Data records

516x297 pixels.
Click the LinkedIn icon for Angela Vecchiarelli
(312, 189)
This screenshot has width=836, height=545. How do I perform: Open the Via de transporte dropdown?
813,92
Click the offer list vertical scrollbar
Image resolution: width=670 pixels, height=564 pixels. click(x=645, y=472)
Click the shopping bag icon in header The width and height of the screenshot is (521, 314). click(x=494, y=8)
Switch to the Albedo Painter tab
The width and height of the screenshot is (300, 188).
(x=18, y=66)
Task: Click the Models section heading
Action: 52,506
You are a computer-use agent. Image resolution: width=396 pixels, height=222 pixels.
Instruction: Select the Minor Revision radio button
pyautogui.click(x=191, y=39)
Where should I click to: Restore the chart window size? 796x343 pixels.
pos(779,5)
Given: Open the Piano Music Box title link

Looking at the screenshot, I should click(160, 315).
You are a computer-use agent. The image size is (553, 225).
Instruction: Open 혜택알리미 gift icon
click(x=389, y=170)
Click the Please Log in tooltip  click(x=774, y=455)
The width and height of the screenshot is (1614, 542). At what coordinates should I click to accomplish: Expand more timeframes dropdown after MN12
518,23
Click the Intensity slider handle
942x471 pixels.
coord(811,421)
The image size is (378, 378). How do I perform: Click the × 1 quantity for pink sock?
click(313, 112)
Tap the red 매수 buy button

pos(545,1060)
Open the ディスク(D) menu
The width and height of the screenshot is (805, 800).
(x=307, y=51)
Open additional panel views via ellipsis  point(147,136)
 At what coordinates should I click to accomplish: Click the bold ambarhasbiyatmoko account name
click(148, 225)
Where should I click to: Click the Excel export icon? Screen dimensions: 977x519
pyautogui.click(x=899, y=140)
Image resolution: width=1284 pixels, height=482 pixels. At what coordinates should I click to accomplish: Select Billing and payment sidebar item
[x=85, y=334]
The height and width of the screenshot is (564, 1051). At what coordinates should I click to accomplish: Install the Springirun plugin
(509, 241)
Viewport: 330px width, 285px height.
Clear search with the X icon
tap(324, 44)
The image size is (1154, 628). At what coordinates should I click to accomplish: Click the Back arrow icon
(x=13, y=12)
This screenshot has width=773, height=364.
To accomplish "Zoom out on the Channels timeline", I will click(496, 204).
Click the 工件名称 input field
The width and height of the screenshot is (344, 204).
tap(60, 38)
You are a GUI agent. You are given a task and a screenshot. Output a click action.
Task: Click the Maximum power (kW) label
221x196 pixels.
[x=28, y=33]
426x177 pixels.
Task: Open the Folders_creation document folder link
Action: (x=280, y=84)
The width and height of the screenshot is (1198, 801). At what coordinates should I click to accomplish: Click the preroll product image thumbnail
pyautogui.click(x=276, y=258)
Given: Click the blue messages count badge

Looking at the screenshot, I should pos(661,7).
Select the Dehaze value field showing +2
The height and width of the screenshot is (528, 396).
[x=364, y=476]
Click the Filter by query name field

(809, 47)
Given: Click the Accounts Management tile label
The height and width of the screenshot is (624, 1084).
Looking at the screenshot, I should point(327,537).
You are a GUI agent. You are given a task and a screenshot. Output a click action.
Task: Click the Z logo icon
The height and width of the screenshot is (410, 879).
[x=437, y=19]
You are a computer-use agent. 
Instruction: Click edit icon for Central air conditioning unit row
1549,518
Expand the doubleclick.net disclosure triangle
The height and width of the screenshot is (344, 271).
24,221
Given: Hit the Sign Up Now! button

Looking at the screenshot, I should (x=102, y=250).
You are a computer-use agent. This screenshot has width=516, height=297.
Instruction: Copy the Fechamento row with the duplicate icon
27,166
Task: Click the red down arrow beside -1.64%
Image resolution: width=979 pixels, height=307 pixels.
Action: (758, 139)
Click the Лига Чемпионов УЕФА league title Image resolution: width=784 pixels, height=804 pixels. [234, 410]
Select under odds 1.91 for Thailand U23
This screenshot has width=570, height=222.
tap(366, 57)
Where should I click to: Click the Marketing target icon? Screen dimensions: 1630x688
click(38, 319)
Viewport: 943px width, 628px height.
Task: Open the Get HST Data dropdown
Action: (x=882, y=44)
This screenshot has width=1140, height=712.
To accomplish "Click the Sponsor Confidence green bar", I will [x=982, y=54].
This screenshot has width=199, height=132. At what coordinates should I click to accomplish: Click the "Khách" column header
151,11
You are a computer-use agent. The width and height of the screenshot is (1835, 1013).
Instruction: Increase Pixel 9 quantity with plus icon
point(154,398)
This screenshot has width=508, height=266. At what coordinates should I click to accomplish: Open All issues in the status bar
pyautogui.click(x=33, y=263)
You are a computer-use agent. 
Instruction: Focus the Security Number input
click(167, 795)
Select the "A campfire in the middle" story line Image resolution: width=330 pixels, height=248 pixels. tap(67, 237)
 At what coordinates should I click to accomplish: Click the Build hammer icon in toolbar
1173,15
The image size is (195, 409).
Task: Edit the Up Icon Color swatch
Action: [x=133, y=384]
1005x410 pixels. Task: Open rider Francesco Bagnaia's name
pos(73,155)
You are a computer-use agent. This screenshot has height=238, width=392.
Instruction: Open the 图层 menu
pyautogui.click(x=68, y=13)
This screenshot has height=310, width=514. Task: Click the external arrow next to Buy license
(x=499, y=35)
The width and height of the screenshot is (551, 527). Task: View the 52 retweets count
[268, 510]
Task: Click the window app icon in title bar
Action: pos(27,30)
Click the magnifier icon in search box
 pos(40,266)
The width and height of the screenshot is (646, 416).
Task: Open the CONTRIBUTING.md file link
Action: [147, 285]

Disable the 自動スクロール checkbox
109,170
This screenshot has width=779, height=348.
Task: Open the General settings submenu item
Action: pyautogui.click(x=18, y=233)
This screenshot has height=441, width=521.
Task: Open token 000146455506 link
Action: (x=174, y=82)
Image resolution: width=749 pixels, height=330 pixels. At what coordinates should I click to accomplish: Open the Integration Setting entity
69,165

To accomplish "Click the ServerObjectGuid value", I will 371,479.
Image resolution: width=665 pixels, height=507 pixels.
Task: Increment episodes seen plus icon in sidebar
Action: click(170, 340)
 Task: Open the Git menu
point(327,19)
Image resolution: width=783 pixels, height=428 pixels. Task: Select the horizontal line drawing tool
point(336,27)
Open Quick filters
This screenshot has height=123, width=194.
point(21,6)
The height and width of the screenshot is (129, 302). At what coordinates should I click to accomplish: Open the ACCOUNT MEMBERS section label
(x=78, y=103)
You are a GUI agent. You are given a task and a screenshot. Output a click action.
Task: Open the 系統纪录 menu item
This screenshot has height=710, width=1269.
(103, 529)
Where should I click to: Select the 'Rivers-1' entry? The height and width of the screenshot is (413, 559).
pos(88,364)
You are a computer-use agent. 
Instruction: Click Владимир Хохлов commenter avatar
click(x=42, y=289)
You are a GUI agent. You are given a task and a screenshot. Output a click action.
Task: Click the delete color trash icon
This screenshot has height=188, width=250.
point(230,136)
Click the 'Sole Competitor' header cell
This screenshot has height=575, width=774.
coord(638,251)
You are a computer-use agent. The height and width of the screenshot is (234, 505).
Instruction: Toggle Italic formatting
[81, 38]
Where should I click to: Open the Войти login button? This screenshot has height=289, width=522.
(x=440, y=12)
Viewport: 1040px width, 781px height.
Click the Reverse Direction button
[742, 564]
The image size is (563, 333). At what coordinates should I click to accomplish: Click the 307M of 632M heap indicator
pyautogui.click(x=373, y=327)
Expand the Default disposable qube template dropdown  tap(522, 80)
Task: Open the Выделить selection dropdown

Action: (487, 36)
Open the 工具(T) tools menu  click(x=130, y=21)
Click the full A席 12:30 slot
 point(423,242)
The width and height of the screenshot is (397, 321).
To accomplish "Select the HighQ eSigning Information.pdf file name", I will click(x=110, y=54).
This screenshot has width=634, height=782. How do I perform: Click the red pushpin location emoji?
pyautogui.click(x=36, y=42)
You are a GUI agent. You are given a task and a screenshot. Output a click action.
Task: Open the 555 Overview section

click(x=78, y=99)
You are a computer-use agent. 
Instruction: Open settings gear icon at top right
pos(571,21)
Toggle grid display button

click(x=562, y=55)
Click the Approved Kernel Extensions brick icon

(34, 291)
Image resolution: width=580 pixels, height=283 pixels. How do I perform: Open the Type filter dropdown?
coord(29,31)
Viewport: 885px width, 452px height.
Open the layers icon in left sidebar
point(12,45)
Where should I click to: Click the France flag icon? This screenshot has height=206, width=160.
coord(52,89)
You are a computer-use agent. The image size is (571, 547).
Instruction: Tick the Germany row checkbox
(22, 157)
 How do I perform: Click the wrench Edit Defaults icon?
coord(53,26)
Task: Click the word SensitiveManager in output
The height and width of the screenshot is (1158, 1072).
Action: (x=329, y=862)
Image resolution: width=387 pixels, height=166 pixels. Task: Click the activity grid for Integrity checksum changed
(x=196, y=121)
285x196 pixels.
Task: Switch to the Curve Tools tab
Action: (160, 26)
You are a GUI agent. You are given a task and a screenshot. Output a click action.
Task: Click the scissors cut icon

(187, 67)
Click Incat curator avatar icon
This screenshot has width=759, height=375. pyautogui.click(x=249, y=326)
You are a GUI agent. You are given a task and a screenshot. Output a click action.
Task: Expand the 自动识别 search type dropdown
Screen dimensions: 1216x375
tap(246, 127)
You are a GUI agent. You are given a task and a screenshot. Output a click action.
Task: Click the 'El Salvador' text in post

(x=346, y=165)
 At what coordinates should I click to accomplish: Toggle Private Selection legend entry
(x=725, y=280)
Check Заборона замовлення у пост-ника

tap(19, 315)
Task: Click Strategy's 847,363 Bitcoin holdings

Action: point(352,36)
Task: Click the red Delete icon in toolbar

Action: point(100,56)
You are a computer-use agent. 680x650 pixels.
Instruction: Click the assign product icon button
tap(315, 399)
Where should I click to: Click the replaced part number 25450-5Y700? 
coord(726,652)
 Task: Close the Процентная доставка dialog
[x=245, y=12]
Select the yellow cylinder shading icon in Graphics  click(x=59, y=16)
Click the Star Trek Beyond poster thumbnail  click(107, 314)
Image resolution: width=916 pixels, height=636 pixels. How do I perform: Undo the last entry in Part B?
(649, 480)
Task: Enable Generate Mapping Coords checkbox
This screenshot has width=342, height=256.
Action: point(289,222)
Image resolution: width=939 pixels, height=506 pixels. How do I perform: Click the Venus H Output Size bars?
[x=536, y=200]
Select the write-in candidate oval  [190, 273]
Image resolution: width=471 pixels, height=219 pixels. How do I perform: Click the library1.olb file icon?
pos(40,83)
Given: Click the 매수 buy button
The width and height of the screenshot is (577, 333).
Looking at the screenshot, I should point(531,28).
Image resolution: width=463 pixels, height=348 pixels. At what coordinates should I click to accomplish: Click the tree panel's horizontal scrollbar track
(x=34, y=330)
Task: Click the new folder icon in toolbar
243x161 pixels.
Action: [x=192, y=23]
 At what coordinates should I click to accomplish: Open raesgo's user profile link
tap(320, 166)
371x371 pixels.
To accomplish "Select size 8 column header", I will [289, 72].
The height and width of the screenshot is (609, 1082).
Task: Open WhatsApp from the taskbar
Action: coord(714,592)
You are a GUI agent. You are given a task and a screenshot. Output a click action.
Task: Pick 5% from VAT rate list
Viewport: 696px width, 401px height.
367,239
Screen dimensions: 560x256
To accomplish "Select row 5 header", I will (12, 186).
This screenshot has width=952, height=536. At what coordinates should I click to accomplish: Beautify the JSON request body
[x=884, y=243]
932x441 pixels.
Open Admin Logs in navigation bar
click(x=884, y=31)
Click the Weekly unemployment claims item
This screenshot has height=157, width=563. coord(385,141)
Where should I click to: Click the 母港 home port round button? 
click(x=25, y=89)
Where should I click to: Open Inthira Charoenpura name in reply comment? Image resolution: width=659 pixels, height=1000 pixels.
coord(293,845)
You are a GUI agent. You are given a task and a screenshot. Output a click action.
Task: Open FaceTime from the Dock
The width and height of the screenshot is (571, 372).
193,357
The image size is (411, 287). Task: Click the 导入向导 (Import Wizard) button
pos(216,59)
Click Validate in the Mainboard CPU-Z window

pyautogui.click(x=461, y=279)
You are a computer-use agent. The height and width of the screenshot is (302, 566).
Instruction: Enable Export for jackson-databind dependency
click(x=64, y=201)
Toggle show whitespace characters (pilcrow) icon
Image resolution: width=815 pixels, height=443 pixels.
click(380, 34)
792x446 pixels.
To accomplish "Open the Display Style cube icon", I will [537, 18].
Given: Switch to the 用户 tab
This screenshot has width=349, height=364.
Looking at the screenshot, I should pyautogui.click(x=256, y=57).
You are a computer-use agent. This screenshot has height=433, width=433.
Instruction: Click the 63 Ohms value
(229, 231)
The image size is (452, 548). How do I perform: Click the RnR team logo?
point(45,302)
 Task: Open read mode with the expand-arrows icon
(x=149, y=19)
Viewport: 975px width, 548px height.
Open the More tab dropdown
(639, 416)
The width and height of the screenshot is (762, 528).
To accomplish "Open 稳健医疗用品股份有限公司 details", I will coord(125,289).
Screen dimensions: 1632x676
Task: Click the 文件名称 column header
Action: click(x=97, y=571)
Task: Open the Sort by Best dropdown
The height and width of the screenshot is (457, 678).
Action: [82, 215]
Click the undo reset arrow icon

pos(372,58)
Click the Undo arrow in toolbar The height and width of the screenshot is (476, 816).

§ **What the exercise asks**: Could you write out, exactly as they stand, only the lines above that begin at the line with "Where should I click to: Click the replaced" and stop after the line with "Select the write-in"?

§ **Result of the exercise**:
Where should I click to: Click the replaced part number 25450-5Y700? 
coord(726,652)
 Task: Close the Процентная доставка dialog
[x=245, y=12]
Select the yellow cylinder shading icon in Graphics  click(x=59, y=16)
Click the Star Trek Beyond poster thumbnail  click(107, 314)
Image resolution: width=916 pixels, height=636 pixels. How do I perform: Undo the last entry in Part B?
(649, 480)
Task: Enable Generate Mapping Coords checkbox
This screenshot has width=342, height=256.
Action: point(289,222)
Image resolution: width=939 pixels, height=506 pixels. How do I perform: Click the Venus H Output Size bars?
[x=536, y=200]
Select the write-in candidate oval  [190, 273]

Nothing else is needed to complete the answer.